TASK DIRECTIONS
Reproduce the listing below word for word, from the line with "Screen dimensions: 416x306" up to and including the line with "coord(258,321)", and leave the pictures out of your answer.
— BEGIN —
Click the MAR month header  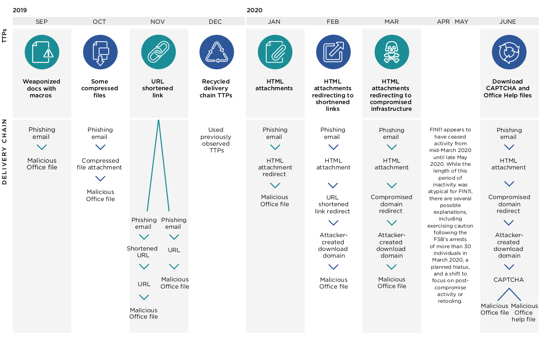[x=392, y=22]
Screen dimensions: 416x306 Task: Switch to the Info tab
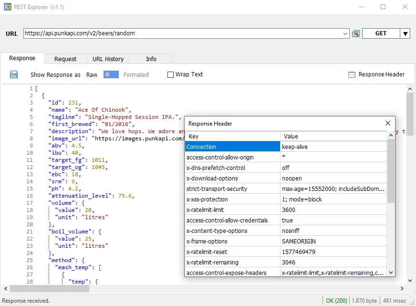tap(150, 58)
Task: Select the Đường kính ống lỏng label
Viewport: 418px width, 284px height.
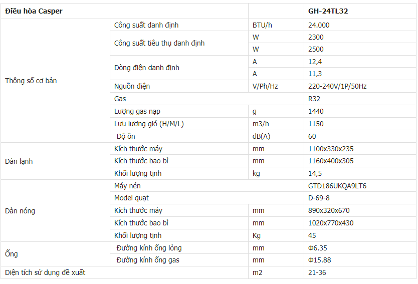Action: click(149, 248)
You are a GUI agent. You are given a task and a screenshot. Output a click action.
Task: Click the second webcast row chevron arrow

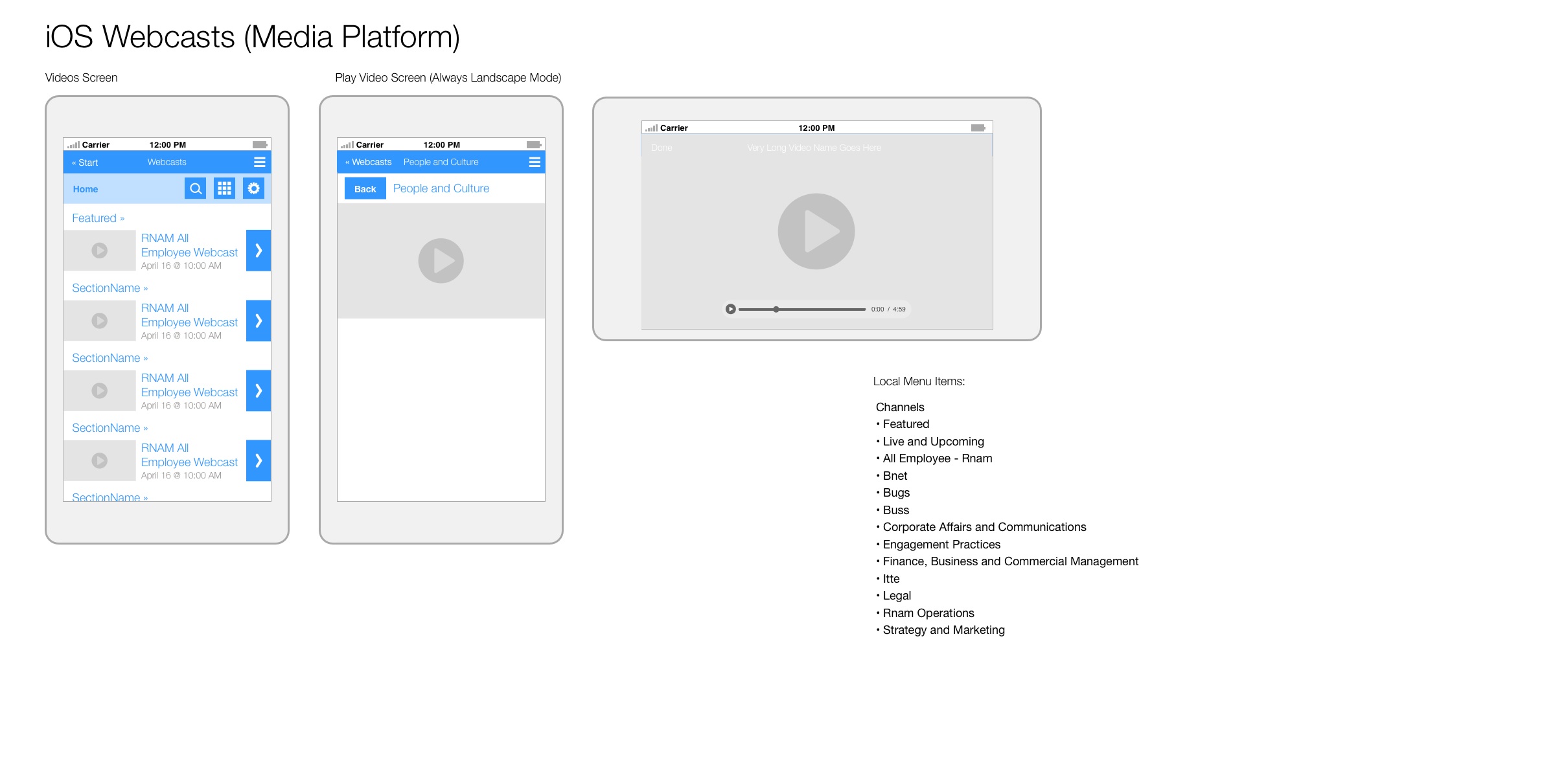coord(258,321)
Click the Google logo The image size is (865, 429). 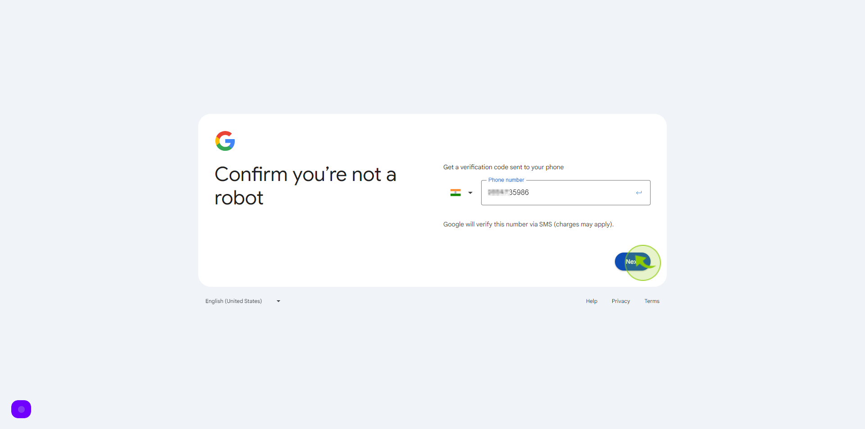point(225,141)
— END —
ANSWER
Screen dimensions: 416x306 Task: Switch to the Info tab
tap(150, 58)
Task: Select the Đường kính ống lỏng label
Viewport: 418px width, 284px height.
Action: click(149, 248)
You are a GUI agent. You are given a task and a screenshot. Output a click action.
Task: Click the second webcast row chevron arrow

coord(258,321)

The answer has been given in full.